── DATA RECORDS
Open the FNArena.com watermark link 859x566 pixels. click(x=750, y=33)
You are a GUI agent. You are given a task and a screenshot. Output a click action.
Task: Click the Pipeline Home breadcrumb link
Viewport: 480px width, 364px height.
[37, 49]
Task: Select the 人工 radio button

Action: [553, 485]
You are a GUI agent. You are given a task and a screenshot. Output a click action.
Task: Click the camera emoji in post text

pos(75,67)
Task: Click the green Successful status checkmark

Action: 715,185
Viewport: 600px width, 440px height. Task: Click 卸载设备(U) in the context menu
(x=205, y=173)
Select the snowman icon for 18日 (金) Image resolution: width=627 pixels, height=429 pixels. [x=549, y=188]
────
── DATA RECORDS
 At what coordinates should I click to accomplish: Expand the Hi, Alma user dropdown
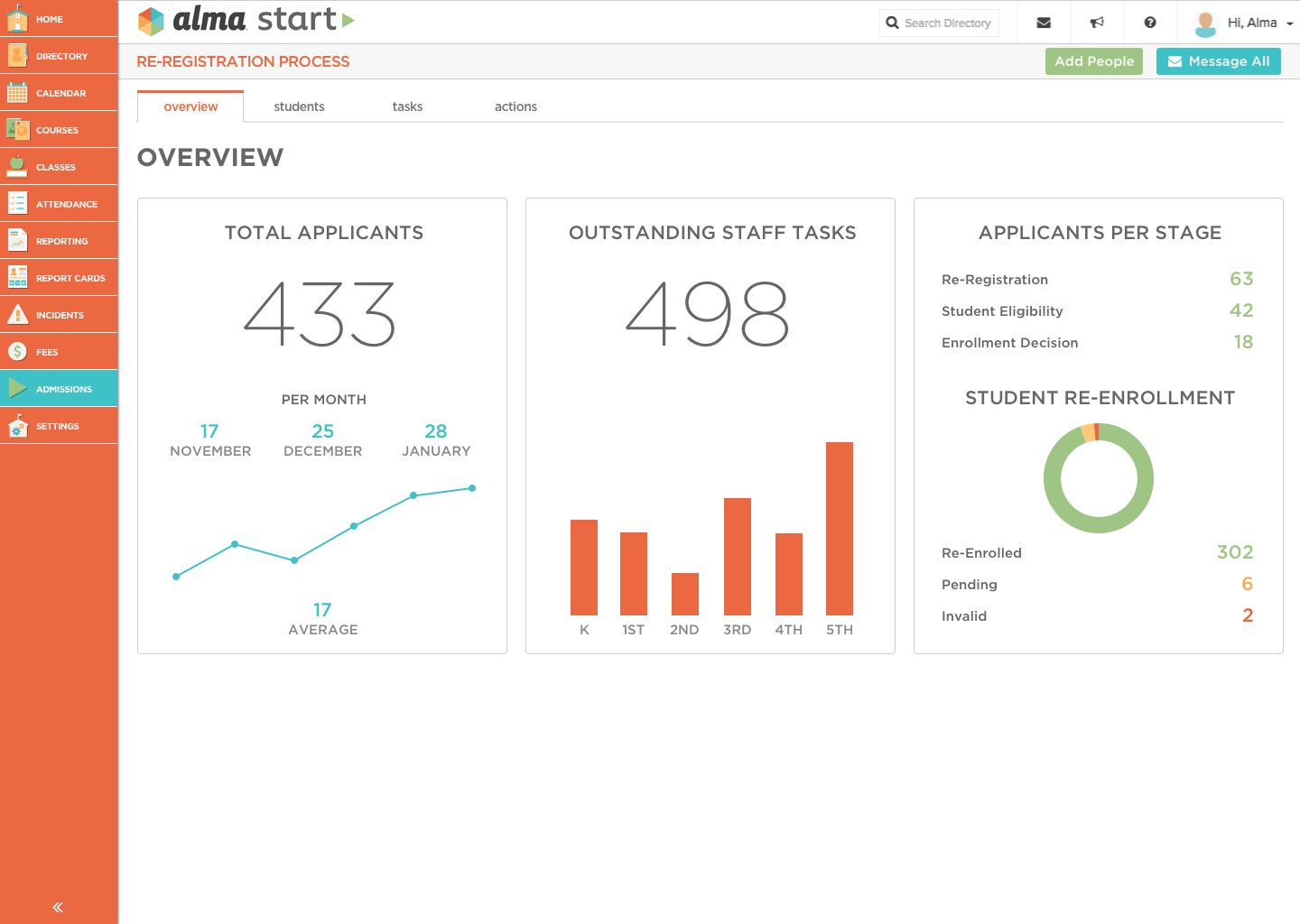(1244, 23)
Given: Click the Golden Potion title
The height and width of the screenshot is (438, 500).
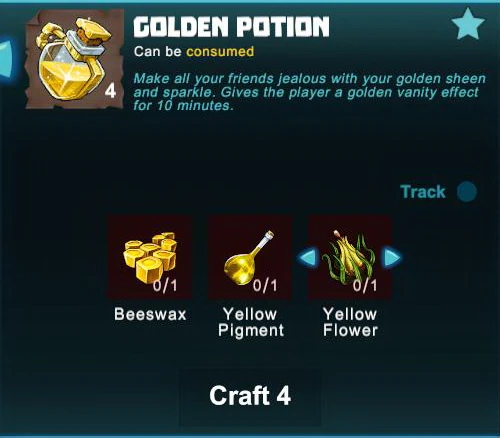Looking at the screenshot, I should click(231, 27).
────
REQUIRED WORK
Each line in the entries above, starting at the line with "Open the FNArena.com" and ending at the line with "Select the snowman", is to be printed exactly, and only those lines.

SOLUTION FOR THIS PROBLEM
Open the FNArena.com watermark link 859x566 pixels. click(x=750, y=33)
You are a GUI agent. You are given a task and a screenshot. Output a click action.
Task: Click the Pipeline Home breadcrumb link
Viewport: 480px width, 364px height.
[37, 49]
Task: Select the 人工 radio button

Action: [553, 485]
You are a GUI agent. You are given a task and a screenshot. Output a click action.
Task: Click the camera emoji in post text

pos(75,67)
Task: Click the green Successful status checkmark

Action: 715,185
Viewport: 600px width, 440px height. Task: Click 卸载设备(U) in the context menu
(x=205, y=173)
Select the snowman icon for 18日 (金) Image resolution: width=627 pixels, height=429 pixels. [x=549, y=188]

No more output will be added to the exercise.